Wort zum Fest Weise Weihnacht

Auch wenn es nichts wird mit einer weißen Weihnacht in diesem Jahr: Eine weise Weihnacht will ich mir trotzdem bescheren. Wie ich mir das vorstelle?

Ich nehme mir vor, nicht so töricht zu sein, mich über kleine Kleinigkeiten aufzuregen, die vermeintlich den Festablauf stören. Ich möchte mir viel Zeit nehmen fürs Reden, Schenken, Essen und Trinken. Ich beabsichtige, aufmerksam auf das zu hören, was mir in der Weihnachtsstube so erzählt wird ohne besserwisserisch darauf zu reagieren. Nicht zuletzt will ich die gute Botschaft von der Geburt des Christkindes an mich heranlassen. Denn die besagt, dass sich Gott nicht in einem Wolkenkuckucksheim verschanzt, sondern hier unten bei uns Menschen ankommt.
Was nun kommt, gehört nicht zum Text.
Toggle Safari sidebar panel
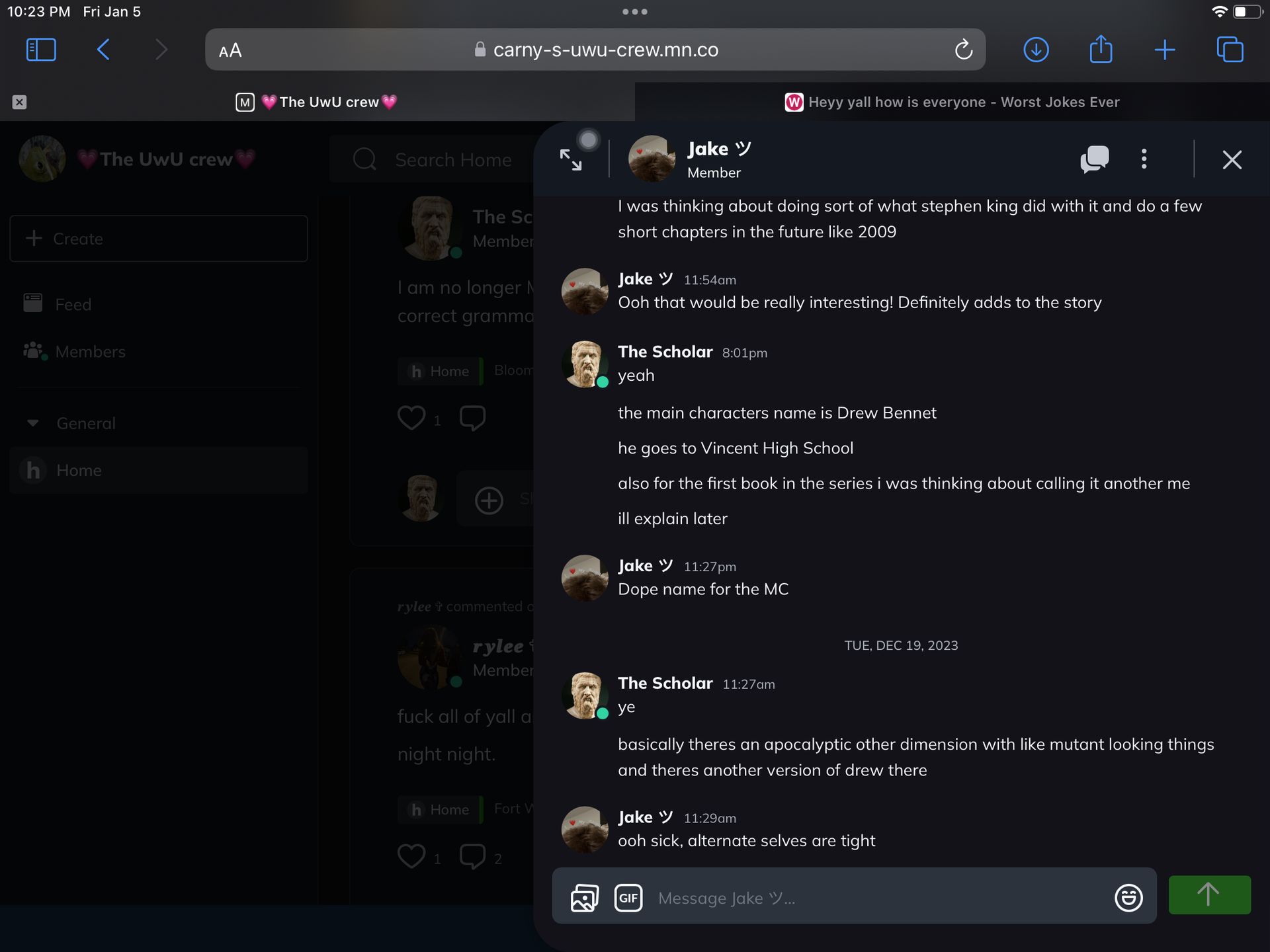Viewport: 1270px width, 952px height. (x=41, y=50)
Und vielleicht ist es ja dann eine alte Weihnachts-Weise, die weihnachtliche Weisheit in mein Herz transportiert und mich innerlich besonders anspricht und aufbaut. Wahrscheinlich in diesem Jahr nicht gerade "Leise rieselt der Schnee ...". Aber es könnte durchaus die neunte Strophe des Liedes "Vom Himmel hoch, da komm ich her ..." sein. Sie lautet: "Ach Herr, du Schöpfer aller Ding, wie bist du worden so gering, dass du da liegst auf dürrem Gras, davon ein Rind und Esel aß!"

Nun bin ich gespannt aufs Fest mit voraussichtlich nahezu frühlingshaften Temperaturen. Und ich wünsche mir und Ihnen, dass es ein weises Weihnachten für uns wird, von dem wir nach den Feiertagen noch eine große Portion Gottvertrauen und Mitmenschlichkeit übrig haben.